WHAT NEEDS TO BE DONE
All of the records below must be output exactly, with no pictures carried over.

*** Opening ENTRIES PROVIDED ***

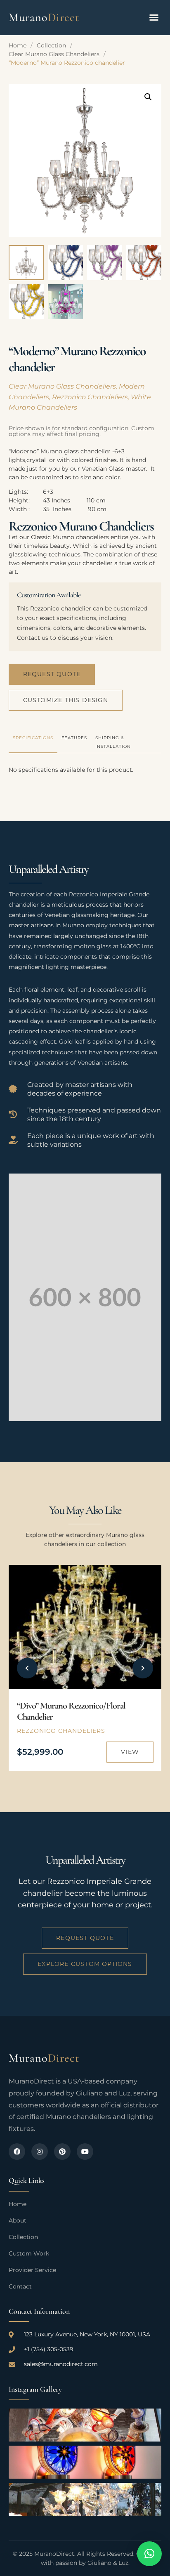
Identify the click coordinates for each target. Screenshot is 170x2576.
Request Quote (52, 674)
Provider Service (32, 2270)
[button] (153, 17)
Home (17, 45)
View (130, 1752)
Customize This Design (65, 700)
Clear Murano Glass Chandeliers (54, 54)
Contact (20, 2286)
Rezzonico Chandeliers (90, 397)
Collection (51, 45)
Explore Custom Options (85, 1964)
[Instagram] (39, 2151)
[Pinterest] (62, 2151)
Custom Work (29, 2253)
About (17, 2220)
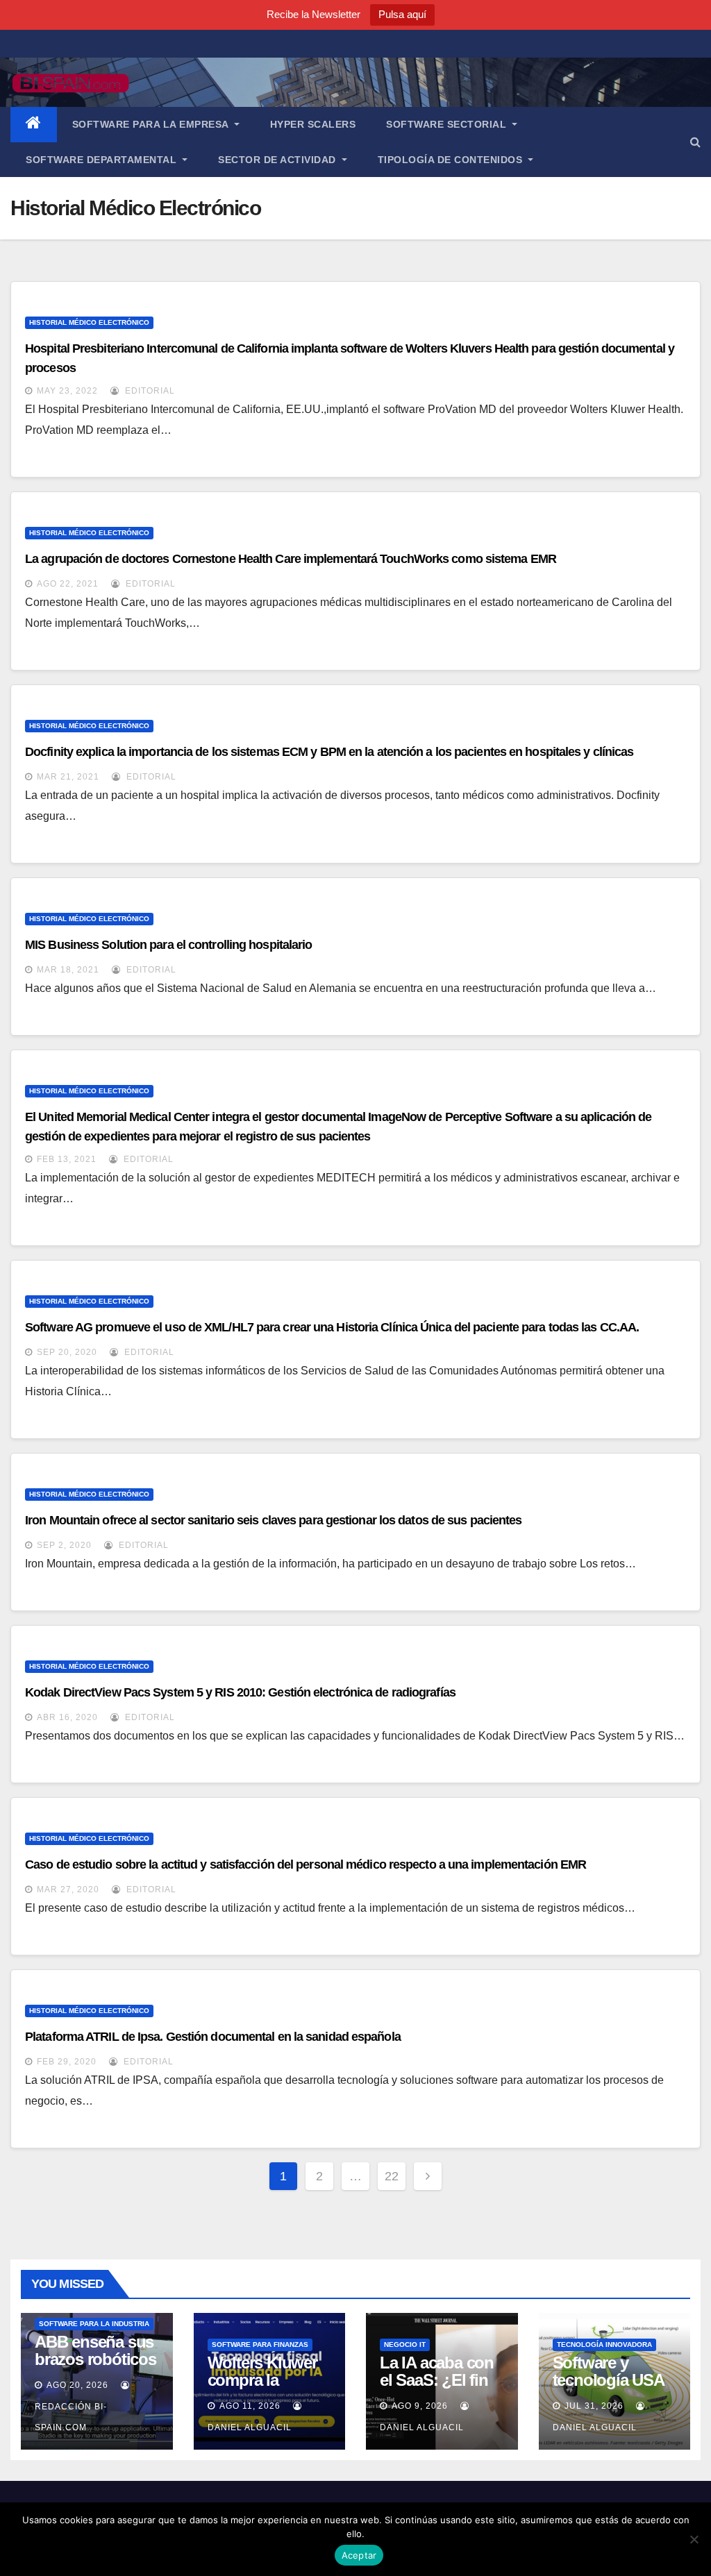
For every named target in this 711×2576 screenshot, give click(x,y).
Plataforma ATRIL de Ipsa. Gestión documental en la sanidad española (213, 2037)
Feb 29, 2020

*** Closing ENTRIES PROVIDED ***

REPLY
Identify the click coordinates for each target. Screenshot is 170x2576.
Request Quote (52, 674)
Provider Service (32, 2270)
[button] (153, 17)
Home (17, 45)
View (130, 1752)
Customize This Design (65, 700)
Clear Murano Glass Chandeliers (54, 54)
Contact (20, 2286)
Rezzonico Chandeliers (90, 397)
Collection (51, 45)
Explore Custom Options (85, 1964)
[Instagram] (39, 2151)
[Pinterest] (62, 2151)
Custom Work (29, 2253)
About (17, 2220)
For every named target in this 711×2576 screenshot, give click(x,y).
Plataforma ATRIL de Ipsa. Gestión documental en la sanidad española (213, 2037)
Feb 29, 2020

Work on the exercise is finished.